Joe Lehman, president of the Mackinac Center, will share opening remarks and be followed by our featured speakers:
- Jason Isaac, senior manager of the Life:Powered project at the Texas Public Policy Foundation
- Isaac Orr, policy fellow at Center of the American Experiment
- Jason Hayes, director of environmental policy at the Mackinac Center for Public Policy
Early in the coronavirus quarantines, media outlets began reporting on significant changes in the natural environment as a result of reduced human activity. We were told that wildlife was returning to urban areas and that the air was suddenly and dramatically cleaner, as was the water. We were told that CO2 emissions were dropping noticeably and that the reductions in human activity were actually a “silver lining” to the virus. Progressive greens trumpeted the economic slowdowns as something that should be made permanent to ensure a cleaner environment and a solution to climate change.
But we’ve had a bit more time to look into the actual changes caused by reduced human activity and we’re learning that these early reports were largely incorrect. Air quality reports are showing little to no impact from the quarantines. In fact, some areas actually have higher particulate matter readings due to natural events. We also learned that many wildlife "sightings" were misreported or that the wildlife seen was typical of that area.
In almost every case, the natural laboratory that the coronavirus quarantines have created is demonstrating that many of the progressive green movement’s most dearly held beliefs about the negative impacts of human activity are simply and profoundly wrong. Since that is the case, we have ample reason to question whether we should implement the green movement’s extreme policy suggestions, like the Green New Deal.
Join us as we point out better options.
This event will take place on Wednesday, May 27 at 11 a.m. EDT. To RSVP and receive access to the forum, please register below.
Jason Hayes is the director of Environmental Policy for the Mackinac Center for Public Policy.
Jason has spent almost three decades studying and working in environmental and energy policy. He worked as a backcountry ranger in British Columbia’s provincial parks, as a forester in British Columbia’s boreal forest, and researched National Parks management and grizzly bear biology with the Fraser Institute in Calgary, Alberta. He spent over a decade researching and communicating energy and environmental policy with the Canadian and American energy industry.
The Honorable Jason Isaac is the Senior Manager and Distinguished Fellow of Life: Powered at the Texas Public Policy Foundation.
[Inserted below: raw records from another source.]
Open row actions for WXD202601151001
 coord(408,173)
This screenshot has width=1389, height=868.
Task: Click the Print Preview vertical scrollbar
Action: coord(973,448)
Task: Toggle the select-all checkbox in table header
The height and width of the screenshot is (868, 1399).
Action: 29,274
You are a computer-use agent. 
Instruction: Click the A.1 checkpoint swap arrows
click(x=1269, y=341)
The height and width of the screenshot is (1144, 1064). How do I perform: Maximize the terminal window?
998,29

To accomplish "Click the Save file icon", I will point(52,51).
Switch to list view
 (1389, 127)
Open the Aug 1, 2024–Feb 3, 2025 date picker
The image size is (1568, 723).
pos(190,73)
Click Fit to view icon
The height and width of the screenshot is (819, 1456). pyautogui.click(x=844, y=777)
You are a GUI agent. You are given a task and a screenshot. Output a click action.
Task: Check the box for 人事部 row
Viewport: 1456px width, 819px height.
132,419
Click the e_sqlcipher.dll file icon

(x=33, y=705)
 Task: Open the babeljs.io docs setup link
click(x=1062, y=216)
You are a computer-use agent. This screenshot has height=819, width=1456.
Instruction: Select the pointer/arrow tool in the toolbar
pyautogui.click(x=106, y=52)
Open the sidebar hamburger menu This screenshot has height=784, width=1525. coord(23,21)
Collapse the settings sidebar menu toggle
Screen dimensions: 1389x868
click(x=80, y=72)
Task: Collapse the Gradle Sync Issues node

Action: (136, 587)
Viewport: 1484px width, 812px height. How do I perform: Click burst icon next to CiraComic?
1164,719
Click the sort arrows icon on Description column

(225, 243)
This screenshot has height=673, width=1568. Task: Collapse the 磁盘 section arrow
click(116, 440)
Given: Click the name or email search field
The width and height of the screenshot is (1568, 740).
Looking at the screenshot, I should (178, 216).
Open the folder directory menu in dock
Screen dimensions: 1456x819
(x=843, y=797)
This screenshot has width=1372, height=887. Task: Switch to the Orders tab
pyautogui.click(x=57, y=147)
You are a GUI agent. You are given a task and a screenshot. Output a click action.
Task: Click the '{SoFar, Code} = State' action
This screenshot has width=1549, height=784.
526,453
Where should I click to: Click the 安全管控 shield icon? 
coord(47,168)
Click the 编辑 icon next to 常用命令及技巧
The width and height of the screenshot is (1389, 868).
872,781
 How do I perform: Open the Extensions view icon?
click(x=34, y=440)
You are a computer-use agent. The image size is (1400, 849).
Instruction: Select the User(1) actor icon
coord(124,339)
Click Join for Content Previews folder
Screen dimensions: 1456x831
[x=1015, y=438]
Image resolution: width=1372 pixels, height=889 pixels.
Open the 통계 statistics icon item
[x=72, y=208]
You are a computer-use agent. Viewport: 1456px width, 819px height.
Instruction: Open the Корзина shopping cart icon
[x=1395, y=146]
Prior to joining the Foundation, Jason was elected four times as the state representative for Hays and Blanco counties in the Texas Hill Country. As a state representative, he successfully passed legislation to reduce taxes, strengthen election integrity, improve public education, preserve Second Amendment rights, protect local groundwater, and protect private property rights.
An engineer by training, Joseph G. Lehman joined the Mackinac Center in 1995 and was named president in 2008. During his tenure Michigan has seen numerous free-market policy advances in education, labor and state fiscal affairs. Frequently published in national and state media, Lehman also has trained more than 600 public policy executives internationally on strategic leadership and communications. He and his wife are founders of Midland County Habitat for Humanity.
Isaac Orr is a policy fellow at Center of the American Experiment, where he writes about energy and environmental issues, including mining and electricity policy.
Isaac has written extensively on hydraulic fracturing, frac sand mining and electricity policy, among other energy and environmental issues. His writings have appeared in The Wall Street Journal,USA Today, the New York Post, The Hill, Orange County Register, The Washington Times, and many other publications.